Hamas orders 'day of wrath' over Israel blitz
GAZA CITY (AFP) - Israeli warplanes pounded militant targets including a mosque in Gaza on Friday as Hamas ordered a "day of wrath" against Israel over the killing of a senior commander.
Thousands of Israeli security personnel were on alert after Hamas called for "massive marches" following the main weekly Muslim prayers, starting off from the Al-Aqsa mosque compound in Jerusalem and from all mosques in the West Bank.
"Police has been placed on a heightened state of alert throughout the country, just under the maximum level that is in effect in war time," police spokesman Micky Rosenfeld told AFP.
Thousands of officers were deployed around annexed Arab east Jerusalem alone, he said.
The army also locked down the West Bank for 48 hours, with movement in and out of the territory prohibited except for emergencies and special cases.
Hamas called a "day of wrath" after an Israeli air strike killed Nizar Rayan , a firebrand hardliner, and several of his wives and children. At least 422 Palestinians have now been killed in Israel's seven-day-old blitz.

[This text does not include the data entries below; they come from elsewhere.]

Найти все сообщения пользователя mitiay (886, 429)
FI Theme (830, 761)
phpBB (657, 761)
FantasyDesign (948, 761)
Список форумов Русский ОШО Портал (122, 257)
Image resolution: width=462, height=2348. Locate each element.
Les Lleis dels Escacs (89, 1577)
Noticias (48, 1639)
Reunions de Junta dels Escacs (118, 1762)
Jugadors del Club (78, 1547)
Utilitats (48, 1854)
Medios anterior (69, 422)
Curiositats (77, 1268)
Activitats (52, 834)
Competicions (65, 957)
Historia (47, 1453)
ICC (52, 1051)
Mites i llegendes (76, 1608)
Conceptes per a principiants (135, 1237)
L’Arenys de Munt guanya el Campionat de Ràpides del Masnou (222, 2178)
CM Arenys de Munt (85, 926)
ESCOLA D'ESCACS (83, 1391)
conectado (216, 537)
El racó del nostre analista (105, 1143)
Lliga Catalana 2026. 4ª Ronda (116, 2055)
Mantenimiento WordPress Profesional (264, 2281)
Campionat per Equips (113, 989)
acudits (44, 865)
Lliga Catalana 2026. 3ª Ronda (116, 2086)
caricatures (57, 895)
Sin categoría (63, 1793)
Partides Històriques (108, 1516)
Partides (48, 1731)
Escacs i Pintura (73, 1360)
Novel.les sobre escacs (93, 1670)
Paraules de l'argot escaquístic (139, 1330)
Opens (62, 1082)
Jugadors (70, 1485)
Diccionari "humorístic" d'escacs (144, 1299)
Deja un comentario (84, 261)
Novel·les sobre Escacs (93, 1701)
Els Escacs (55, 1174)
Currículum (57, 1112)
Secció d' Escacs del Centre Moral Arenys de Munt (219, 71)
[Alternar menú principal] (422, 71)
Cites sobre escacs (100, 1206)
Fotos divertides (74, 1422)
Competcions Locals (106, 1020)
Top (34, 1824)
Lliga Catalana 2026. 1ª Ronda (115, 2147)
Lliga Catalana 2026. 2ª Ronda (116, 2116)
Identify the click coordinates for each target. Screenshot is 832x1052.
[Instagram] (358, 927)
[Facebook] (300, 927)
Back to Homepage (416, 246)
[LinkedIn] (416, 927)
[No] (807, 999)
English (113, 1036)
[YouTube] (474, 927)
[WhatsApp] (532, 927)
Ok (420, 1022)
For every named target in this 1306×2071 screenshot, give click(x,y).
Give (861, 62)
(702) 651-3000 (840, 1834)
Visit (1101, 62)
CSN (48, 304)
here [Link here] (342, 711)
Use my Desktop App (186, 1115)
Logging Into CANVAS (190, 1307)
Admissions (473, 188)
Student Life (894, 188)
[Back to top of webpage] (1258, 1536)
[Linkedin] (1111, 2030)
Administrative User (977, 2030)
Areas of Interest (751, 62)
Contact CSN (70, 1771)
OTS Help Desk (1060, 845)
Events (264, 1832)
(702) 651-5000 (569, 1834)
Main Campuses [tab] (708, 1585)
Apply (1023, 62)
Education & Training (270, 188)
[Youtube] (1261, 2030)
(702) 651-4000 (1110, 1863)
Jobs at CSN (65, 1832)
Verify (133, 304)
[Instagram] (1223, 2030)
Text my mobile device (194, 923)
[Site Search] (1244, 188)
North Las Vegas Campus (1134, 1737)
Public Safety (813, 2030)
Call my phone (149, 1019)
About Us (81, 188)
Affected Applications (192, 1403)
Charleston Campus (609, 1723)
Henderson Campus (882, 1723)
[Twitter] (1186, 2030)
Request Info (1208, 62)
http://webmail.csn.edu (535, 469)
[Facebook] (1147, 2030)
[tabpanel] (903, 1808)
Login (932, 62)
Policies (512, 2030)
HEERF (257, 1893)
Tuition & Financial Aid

Rayan is the most senior Islamist figure killed by Israel since Abdel Aziz al-Rantissi in 2004 and Hamas again warned that it could resume suicide operations against Israel for the first time since January 2005 to avenge his death.
"After the last crime, all options are open to counter this aggression, including martyr operations against Zionist targets everywhere," Hamas official Ismail Radwan vowed after the attack.
With tanks and troops massed for a threatened ground offensive around Gaza and no ceasefire in sight, the army allowed foreigners to leave the battered enclave.
"The (border) crossing was specially reopened to allow foreign nationals to leave the Gaza Strip," an army spokesman told AFP, adding that more than 400 people, mostly dual nationals, were expected to cross.
The Israeli military pounded the densely populated territory for a seventh day, carrying out some 20 strikes overnight, bombing rocket launching sites and Hamas buildings, the army said.
Among the targets was a mosque in the northern town of Jabaliya that the military said was a "terror hub," used to stockpile weapons and as a Hamas operations centre.
At least two people were killed in the latest raids, which targeted a house in Jabaliya, medics said.
The Islamist movement kept firing back, sending a handful of rockets slamming into Israeli territory overnight without causing casualties.
Israel unleashed its "Operation Cast Lead" on Hamas in Gaza on Saturday in response to persistent rocket fire from the territory, which has been under a crippling Israeli blockade since the Islamists seized control in June 2007.
At least 422 Palestinians have now been killed in the offensive and a further 2,180 wounded, according to medics. At least 25 percent of those killed are civilians, according to a UN count.
Gaza militants have fired more than 360 rockets into Israel, killing four people and wounding dozens more. Some of the rockets have reached deeper than ever inside Israeli territory, penetrating some 40 kilometres (24 miles) from the Gaza border.
The Israeli offensive -- one of its deadliest-ever on Gaza -- has sparked angry protests in the Muslim world and defied diplomatic efforts to broker a truce.
In the latest protests, more than 4,000 Muslims demonstrated in Sydney and hundreds of Muslims burnt Israeli flags in Indian-administered Kashmir.
UN Foreign Minister Tzipi Livni reiterated that Israel does not think the time is yet ripe for a truce after talks in Paris on Thursday with President Nicolas Sarkozy and other French leaders.
"The question of whether it's enough or not will be the result of our assessment on a daily basis," she said.
Peace moves were also stalled at the UN Security Council even though UN Secretary General Ban Ki-moon said the conflict had become "a dramatic crisis."
The civilian population in Gaza and stability throughout the Middle East "are trapped between the irresponsibility displayed in the indiscriminate rocket attacks by Hamas militants and the disproportionality of the continuing Israeli military operation," Ban said.
The majority of the Israeli public is supporting the Gaza offensive, with some 95 percent of Jewish residents backing the strikes according to a survey published on Friday in the Maariv daily.